Would you restate word for word the lines of the listing, beginning at the first and ending with the line that holds "[Facebook] (35, 1927)"?

#### [RECORDS FOR PROCESSING]
__________

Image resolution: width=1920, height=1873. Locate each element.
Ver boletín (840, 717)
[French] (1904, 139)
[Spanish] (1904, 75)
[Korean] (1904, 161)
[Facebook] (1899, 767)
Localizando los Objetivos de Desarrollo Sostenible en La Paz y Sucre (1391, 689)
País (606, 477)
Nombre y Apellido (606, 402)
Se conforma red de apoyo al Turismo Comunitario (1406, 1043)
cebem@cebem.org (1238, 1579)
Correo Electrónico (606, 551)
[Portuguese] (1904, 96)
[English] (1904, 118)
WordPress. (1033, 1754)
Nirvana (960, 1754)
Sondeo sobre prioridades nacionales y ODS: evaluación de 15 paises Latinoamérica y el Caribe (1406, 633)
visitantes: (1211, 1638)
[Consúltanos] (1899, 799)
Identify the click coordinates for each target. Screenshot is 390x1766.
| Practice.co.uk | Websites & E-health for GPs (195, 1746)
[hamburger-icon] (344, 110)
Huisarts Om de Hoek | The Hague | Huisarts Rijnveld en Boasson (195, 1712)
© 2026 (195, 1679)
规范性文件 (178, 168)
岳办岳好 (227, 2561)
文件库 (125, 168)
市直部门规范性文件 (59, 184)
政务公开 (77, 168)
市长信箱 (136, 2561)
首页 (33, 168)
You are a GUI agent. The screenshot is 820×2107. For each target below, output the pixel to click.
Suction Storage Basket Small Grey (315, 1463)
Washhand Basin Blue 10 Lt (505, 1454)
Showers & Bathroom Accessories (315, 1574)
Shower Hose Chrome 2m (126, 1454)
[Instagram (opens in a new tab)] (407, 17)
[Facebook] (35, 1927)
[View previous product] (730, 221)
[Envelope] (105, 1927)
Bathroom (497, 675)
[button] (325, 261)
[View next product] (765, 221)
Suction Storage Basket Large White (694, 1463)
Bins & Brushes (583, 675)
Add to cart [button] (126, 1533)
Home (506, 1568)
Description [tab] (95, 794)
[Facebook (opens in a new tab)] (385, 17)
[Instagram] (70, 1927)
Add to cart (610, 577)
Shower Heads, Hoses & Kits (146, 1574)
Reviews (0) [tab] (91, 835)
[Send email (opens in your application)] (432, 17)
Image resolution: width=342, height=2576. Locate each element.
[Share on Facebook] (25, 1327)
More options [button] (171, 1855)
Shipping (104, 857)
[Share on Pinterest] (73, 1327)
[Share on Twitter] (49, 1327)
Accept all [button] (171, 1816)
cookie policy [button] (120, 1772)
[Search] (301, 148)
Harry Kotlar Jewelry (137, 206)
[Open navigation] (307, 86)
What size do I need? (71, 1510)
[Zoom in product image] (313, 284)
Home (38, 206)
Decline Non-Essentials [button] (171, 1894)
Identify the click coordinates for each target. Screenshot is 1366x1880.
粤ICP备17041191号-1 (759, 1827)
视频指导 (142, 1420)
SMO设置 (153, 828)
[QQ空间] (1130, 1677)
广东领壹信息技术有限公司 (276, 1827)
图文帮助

__________

#### [SOLUTION TO THIS PROBLEM]
Image resolution: width=1920, height=1873. Locate each element.
Ver boletín (840, 717)
[French] (1904, 139)
[Spanish] (1904, 75)
[Korean] (1904, 161)
[Facebook] (1899, 767)
Localizando los Objetivos de Desarrollo Sostenible en La Paz y Sucre (1391, 689)
País (606, 477)
Nombre y Apellido (606, 402)
Se conforma red de apoyo al Turismo Comunitario (1406, 1043)
cebem@cebem.org (1238, 1579)
Correo Electrónico (606, 551)
[Portuguese] (1904, 96)
[English] (1904, 118)
WordPress. (1033, 1754)
Nirvana (960, 1754)
Sondeo sobre prioridades nacionales y ODS: evaluación de 15 paises Latinoamérica y el Caribe (1406, 633)
visitantes: (1211, 1638)
[Consúltanos] (1899, 799)
Identify the click coordinates for each target. Screenshot is 390x1766.
| Practice.co.uk | Websites & E-health for GPs (195, 1746)
[hamburger-icon] (344, 110)
Huisarts Om de Hoek | The Hague | Huisarts Rijnveld en Boasson (195, 1712)
© 2026 (195, 1679)
规范性文件 (178, 168)
岳办岳好 (227, 2561)
文件库 (125, 168)
市直部门规范性文件 (59, 184)
政务公开 (77, 168)
市长信箱 (136, 2561)
首页 (33, 168)
You are a GUI agent. The screenshot is 820×2107. For each target below, output the pixel to click.
Suction Storage Basket Small Grey (315, 1463)
Washhand Basin Blue 10 Lt (505, 1454)
Showers & Bathroom Accessories (315, 1574)
Shower Hose Chrome 2m (126, 1454)
[Instagram (opens in a new tab)] (407, 17)
[Facebook] (35, 1927)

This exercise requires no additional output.